На склоне оврага роща. Формально она даже считается парком. Там было дерево, спиленное метрах в полутора от земли. Мало кто задумывался, что это за высокий пенек и почему так сделано. Но я знал. Это на нем повесился в прошлом году школьник. Дерево спилили по высоте роста самоубийцы. Существует такая традиция. Ведь хоть «кого-то» нужно «наказать» за случившееся. С тех пор в моих снах с инфернальными полетами в этой роще спилены все деревья. По высоте ростов и детей и взрослых. А на самом дне оврага, на берегу ручья остатки каменной опоры разрушенного железнодорожного моста. Прямоугольная форма, внушительные размеры и кладка из природного камня придают ей сходство с башней средневекового замка. Местные альпинисты-любители, своего рода - также самоубийцы, за неимением в наших краях естественных скал и горных вершин, активно карабкаются по ней, ввиду отсутствия смысла жизни. И пусть опора высотой лишь метров двадцать, она отняла жизней доморощенных скалолазов не меньше, чем тот Эльбрус. Облетая вокруг нее, я вижу этот завал тел у подножия, всех за все истекшее время и тех, кого эта судьба еще ждет: раскинутые в стороны, неестественно подвернутые руки и ноги, кровь из размозженных черепов стекает вниз по камням и окрашивает воду в ручье. На самом деле эти места ничуть не опасны и вовсе не прокляты, как может показаться. Все, кто повстречали здесь смерть, будь то от ножа в пьяной руке встречного незнакомца на тропинке или под колесами проходящего поезда, лишь оказались в определенное время при стечении определенных обстоятельств. Так же, как много лет назад шестиметровый вал из воды и льда, прокатившийся по дну оврага и смывший несколько тысяч жителей вместе с домами, явился для них неожиданным стечением обстоятельств. Впрочем, об этом сейчас никто уже не помнит. Может быть, сам овраг запомнил. Говорят, овраги сами по себе интересные места в отношении выхода наружу и преломления тонких энергий на срезах и обнажениях геологических пластов и наслоений разных эпох. И это энергетическое излучение несет в себе какую-то информацию, неподвластную времени. Несет, по крайней мере, для того, кто способен ее ощущать или хотя бы уловить отголосок эха. И стоя над не пересыхающей лужей с ржавой каймой по кромке берега, принимать это ощущение за поганое декадентское «дежавю». Я люблю этот овраг. Просто так, не докапываясь до причин.

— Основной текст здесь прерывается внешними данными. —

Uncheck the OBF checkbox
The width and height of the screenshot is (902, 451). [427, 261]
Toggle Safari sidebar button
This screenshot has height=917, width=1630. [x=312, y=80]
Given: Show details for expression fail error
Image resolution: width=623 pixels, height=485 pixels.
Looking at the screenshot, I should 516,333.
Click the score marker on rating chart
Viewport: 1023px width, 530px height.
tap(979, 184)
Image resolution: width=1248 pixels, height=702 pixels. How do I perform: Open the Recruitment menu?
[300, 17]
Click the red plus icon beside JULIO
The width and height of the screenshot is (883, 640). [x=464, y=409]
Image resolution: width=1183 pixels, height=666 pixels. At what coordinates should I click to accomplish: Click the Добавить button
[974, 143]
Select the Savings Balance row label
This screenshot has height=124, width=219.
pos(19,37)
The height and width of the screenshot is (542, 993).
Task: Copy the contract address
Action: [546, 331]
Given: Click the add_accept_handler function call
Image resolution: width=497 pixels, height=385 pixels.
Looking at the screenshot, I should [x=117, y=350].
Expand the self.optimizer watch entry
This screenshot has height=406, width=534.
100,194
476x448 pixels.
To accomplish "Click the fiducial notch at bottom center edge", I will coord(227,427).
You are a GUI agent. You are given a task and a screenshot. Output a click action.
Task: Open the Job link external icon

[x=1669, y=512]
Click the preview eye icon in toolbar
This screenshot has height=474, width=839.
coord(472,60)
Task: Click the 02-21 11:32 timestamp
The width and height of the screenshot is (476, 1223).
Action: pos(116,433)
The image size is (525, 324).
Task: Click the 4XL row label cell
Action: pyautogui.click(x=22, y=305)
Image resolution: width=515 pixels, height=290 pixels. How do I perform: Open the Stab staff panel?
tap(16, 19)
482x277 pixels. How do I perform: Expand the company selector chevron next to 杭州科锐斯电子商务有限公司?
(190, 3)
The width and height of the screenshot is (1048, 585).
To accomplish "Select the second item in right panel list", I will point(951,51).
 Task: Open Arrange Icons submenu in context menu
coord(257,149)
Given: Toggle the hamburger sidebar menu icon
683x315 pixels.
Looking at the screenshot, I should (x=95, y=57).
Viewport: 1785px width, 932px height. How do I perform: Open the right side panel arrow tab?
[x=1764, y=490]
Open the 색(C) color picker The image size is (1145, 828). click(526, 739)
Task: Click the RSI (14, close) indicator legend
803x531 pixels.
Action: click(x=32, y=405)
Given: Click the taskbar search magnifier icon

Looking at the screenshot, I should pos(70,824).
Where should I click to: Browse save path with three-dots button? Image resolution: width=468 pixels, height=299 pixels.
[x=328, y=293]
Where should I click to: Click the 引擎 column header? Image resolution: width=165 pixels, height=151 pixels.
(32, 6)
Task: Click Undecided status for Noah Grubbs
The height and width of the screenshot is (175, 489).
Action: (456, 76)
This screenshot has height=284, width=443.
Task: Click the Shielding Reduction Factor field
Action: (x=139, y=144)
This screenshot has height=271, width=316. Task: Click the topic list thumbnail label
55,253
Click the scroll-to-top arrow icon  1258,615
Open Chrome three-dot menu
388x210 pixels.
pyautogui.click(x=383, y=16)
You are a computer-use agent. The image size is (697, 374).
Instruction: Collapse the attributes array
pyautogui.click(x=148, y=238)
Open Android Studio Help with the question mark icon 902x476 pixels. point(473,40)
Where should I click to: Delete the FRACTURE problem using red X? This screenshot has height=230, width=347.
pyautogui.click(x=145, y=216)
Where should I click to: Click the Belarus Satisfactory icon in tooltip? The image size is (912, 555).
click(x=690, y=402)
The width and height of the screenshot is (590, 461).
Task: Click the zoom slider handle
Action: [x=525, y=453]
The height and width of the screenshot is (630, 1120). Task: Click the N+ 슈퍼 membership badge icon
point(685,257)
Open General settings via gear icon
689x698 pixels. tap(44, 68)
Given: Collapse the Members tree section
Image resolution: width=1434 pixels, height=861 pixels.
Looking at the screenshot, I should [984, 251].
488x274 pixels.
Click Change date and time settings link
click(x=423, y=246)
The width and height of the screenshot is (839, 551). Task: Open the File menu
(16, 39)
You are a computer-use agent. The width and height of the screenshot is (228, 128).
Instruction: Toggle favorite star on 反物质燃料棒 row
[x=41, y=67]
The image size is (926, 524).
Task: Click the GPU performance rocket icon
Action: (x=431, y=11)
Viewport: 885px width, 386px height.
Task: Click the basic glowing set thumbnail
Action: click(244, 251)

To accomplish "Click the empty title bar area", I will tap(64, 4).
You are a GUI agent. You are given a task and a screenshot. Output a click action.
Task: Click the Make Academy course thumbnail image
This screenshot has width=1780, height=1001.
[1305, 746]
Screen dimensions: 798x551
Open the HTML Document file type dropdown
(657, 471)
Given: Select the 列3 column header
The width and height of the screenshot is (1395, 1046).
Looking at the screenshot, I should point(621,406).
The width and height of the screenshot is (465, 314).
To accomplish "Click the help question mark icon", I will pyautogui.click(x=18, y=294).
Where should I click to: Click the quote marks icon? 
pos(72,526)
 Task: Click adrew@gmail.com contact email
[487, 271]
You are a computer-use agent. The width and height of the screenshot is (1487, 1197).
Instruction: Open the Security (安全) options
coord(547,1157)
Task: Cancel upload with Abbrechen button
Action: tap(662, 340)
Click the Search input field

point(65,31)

В последний наш разговор, помнится, отпускал шутки: - Расскажу вам еще кое-что. Кроули распинал жабу. Я же распинаю червей. Одного вертикально вдоль столбика, а другого, покороче, по перекладине горизонтально. Считаю, это более богохульно, а значит, и более действенно. Если мастурбировать в полночь на кладбище, а затем, уняв частое дыхание, прислушаться, можно услышать смех мертвецов. Как в тупых сериалах за кадром, только не хором, тише и подлее. Негромкий смех из-под земли, хихиканье. Они насмехаются над твоей ничтожностью и бессмысленностью. Вы, доктор, не пробовали? Нет, я сам тоже не пробовал. Но когда выйду отсюда, может быть, попробую. Интересно проверить. Рад, что вы понимаете мой юмор. Да, надеюсь, больше не встретимся, по крайней мере, не здесь и не при таких обстоятельствах.
После подумалось, а ведь и правда, доктор, может быть, встретимся. При других обстоятельствах…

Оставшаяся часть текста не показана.